SET PROBLEM :: Please reproduce the essay below about believing you're a terrible writer, word for word and in full.

TEXT TO READ ::
────

How believing you’re a terrible writer will make you a great writer. (Or at least less terrible)

Who decides to be a writer? It’s not fun. It’s not always fulfilling. I think there are very rare occasions where I have enjoyed writing. I’ve liked things I’ve written and I’ve been proud of them. But rarely, do I actually enjoy it.

It’s fucking hard. It’s boring. Most of the time all it provokes are feelings of self hatred. It feels like a punishment.

But we carry on, somehow. It sure as hell isn’t anything to do with me. I’m not able to do this on my own strength. Most of the time, I want to throw the computer in the sea. Like go up to a large cliff and just toss this shit over the edge.

But I don’t. Mostly because that would be mental but largely because when I do need to write again, I’ll regret it.

The shitty first draft, as Anne Lamott names it, is exactly that. I’ve never sat down and just had the words magically flow out like in some romantic version of what we think it is supposed to like. Notice, also how I didn’t state this, as “some romantic version of what it means to be a writer.”

Writing that just makes me cringe. Ugh. How pretentious to call yourself a writer!

This is where our Shadow kicks in. The part of you that you don’t want to know exists but you do know.

Your Shadow may look different that mine, but ultimately it’s that part of us, that cringes when we think of ourselves as writers. What I do, is imagine what people are thinking if I introduced myself to them as a writer.

On the outside, they just nod politely but inside they’re like, “What a wanker” or “Dickhead”.

I can’t disagree with them because if someone else were to call themselves a writer, I would think exactly the same. Except of course, I’m projecting. I’m actually just calling myself a wanker. You, wanker!

The reason I feel embarrassed of calling myself a writer, is not because it’s embarrassing to be a writer, but because people will inevitably think that I’m not a very good writer. That’s what I’m anxious  about. If it wasn’t writing, it would be plumbing or making coffee or anything else that people do that other people are probably better at than they are.

────

DATA SEGMENT ::
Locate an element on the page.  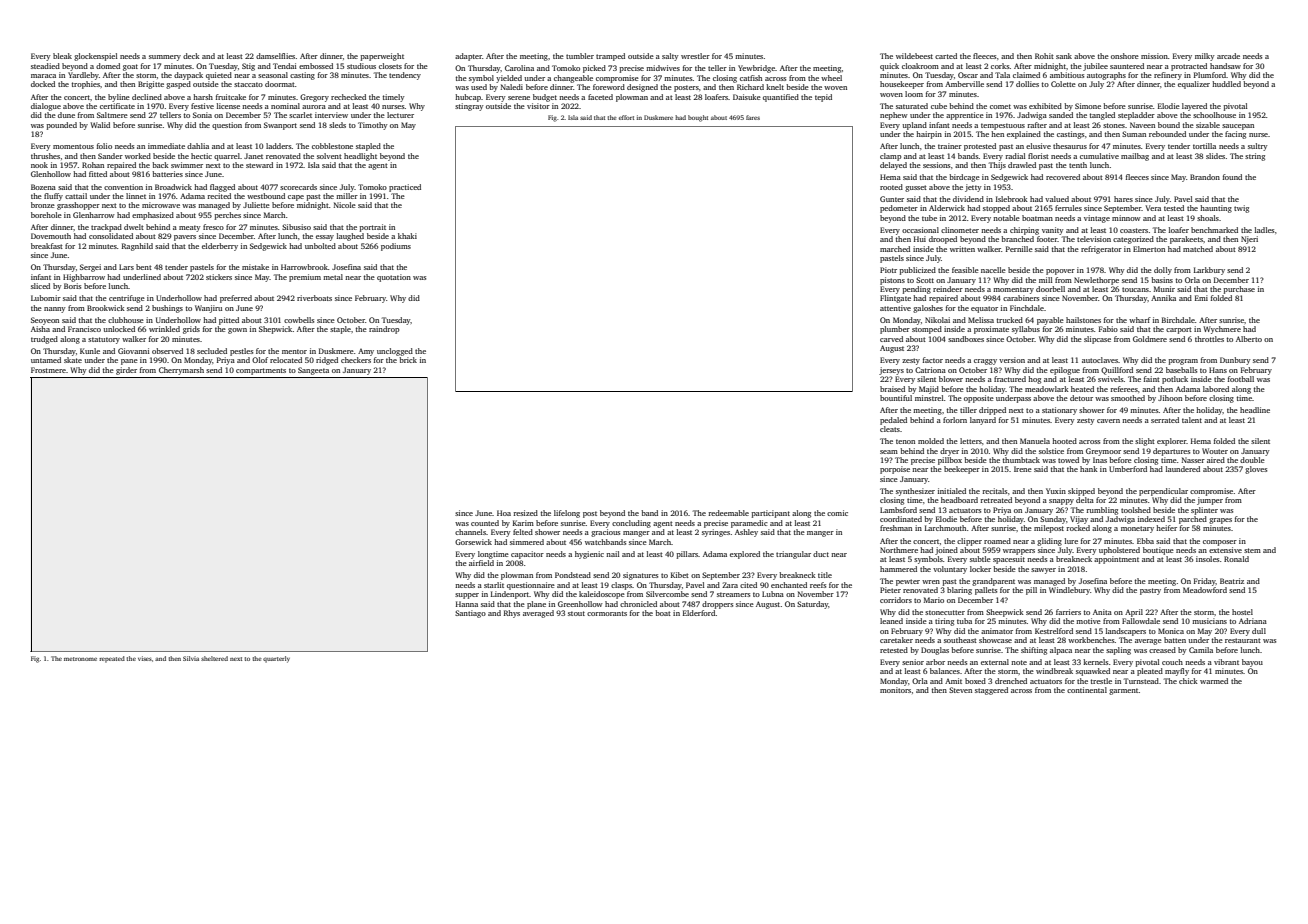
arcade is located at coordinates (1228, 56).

────

ANSWER TO THE EXERCISE ::
How believing you’re a terrible writer will make you a great writer. (Or at least less terrible)

Who decides to be a writer? It’s not fun. It’s not always fulfilling. I think there are very rare occasions where I have enjoyed writing. I’ve liked things I’ve written and I’ve been proud of them. But rarely, do I actually enjoy it.

It’s fucking hard. It’s boring. Most of the time all it provokes are feelings of self hatred. It feels like a punishment.

But we carry on, somehow. It sure as hell isn’t anything to do with me. I’m not able to do this on my own strength. Most of the time, I want to throw the computer in the sea. Like go up to a large cliff and just toss this shit over the edge.

But I don’t. Mostly because that would be mental but largely because when I do need to write again, I’ll regret it.

The shitty first draft, as Anne Lamott names it, is exactly that. I’ve never sat down and just had the words magically flow out like in some romantic version of what we think it is supposed to like. Notice, also how I didn’t state this, as “some romantic version of what it means to be a writer.”

Writing that just makes me cringe. Ugh. How pretentious to call yourself a writer!

This is where our Shadow kicks in. The part of you that you don’t want to know exists but you do know.

Your Shadow may look different that mine, but ultimately it’s that part of us, that cringes when we think of ourselves as writers. What I do, is imagine what people are thinking if I introduced myself to them as a writer.

On the outside, they just nod politely but inside they’re like, “What a wanker” or “Dickhead”.

I can’t disagree with them because if someone else were to call themselves a writer, I would think exactly the same. Except of course, I’m projecting. I’m actually just calling myself a wanker. You, wanker!

The reason I feel embarrassed of calling myself a writer, is not because it’s embarrassing to be a writer, but because people will inevitably think that I’m not a very good writer. That’s what I’m anxious  about. If it wasn’t writing, it would be plumbing or making coffee or anything else that people do that other people are probably better at than they are.